▶ _Data to use_:
•••••

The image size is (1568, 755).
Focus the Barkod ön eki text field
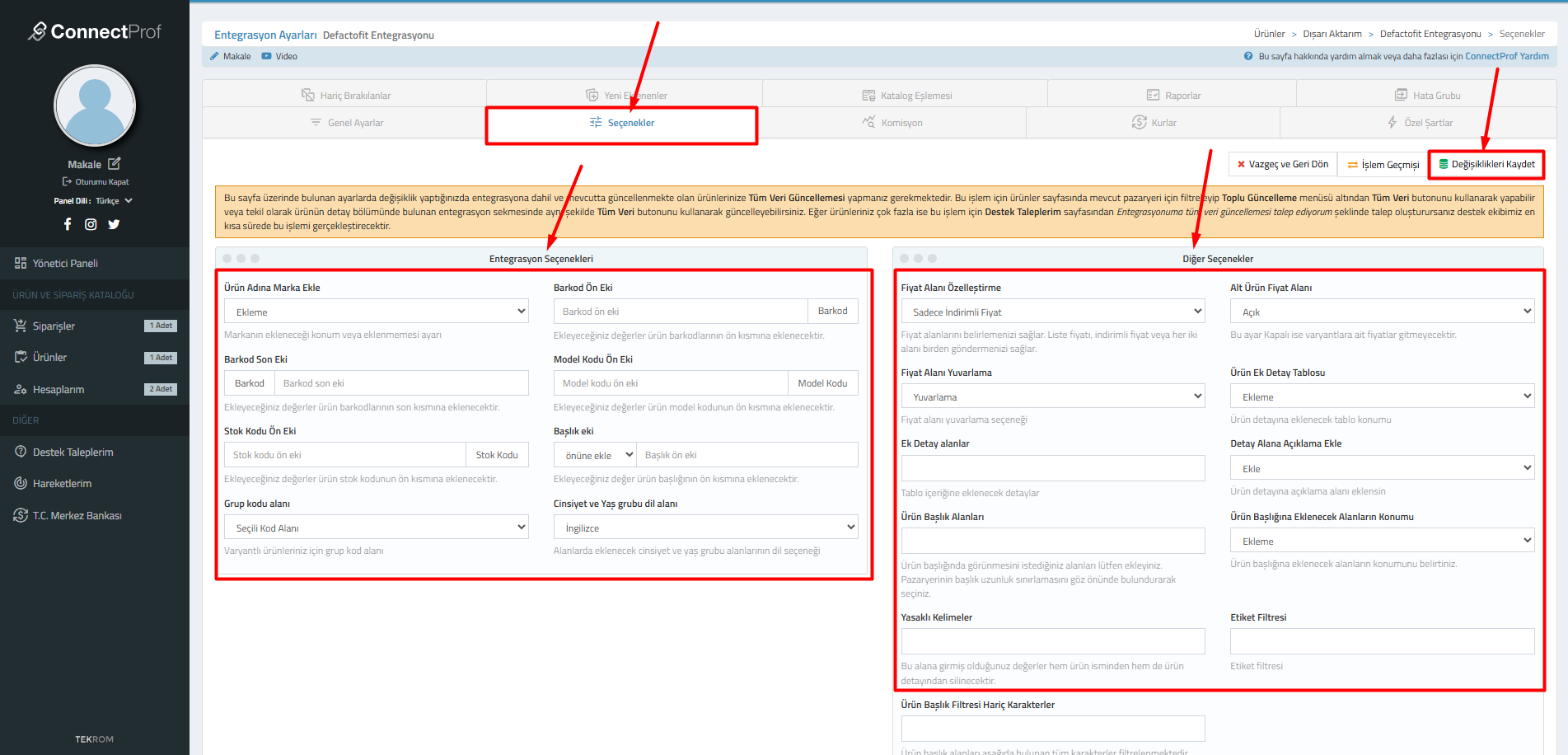pos(681,312)
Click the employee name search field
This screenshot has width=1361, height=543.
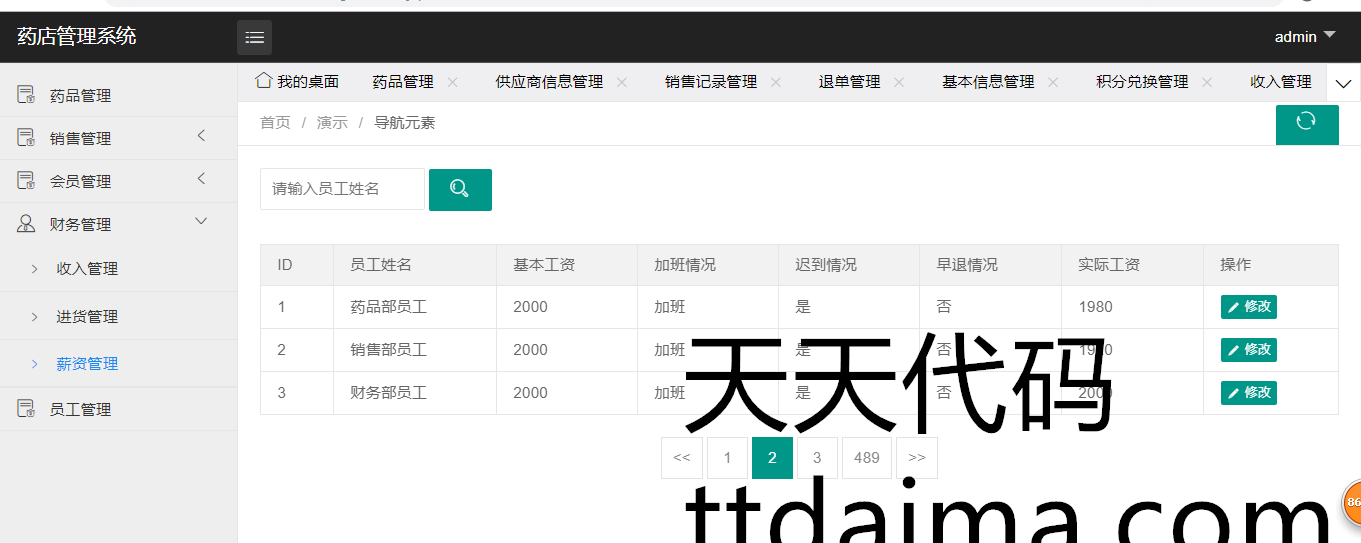[342, 189]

•••••

Reproduce all the records verbatim, excluding images.

▶ _Exercise response_:
The image size is (1568, 755).
Focus the Barkod ön eki text field
pos(681,312)
Click the employee name search field
This screenshot has width=1361, height=543.
[342, 189]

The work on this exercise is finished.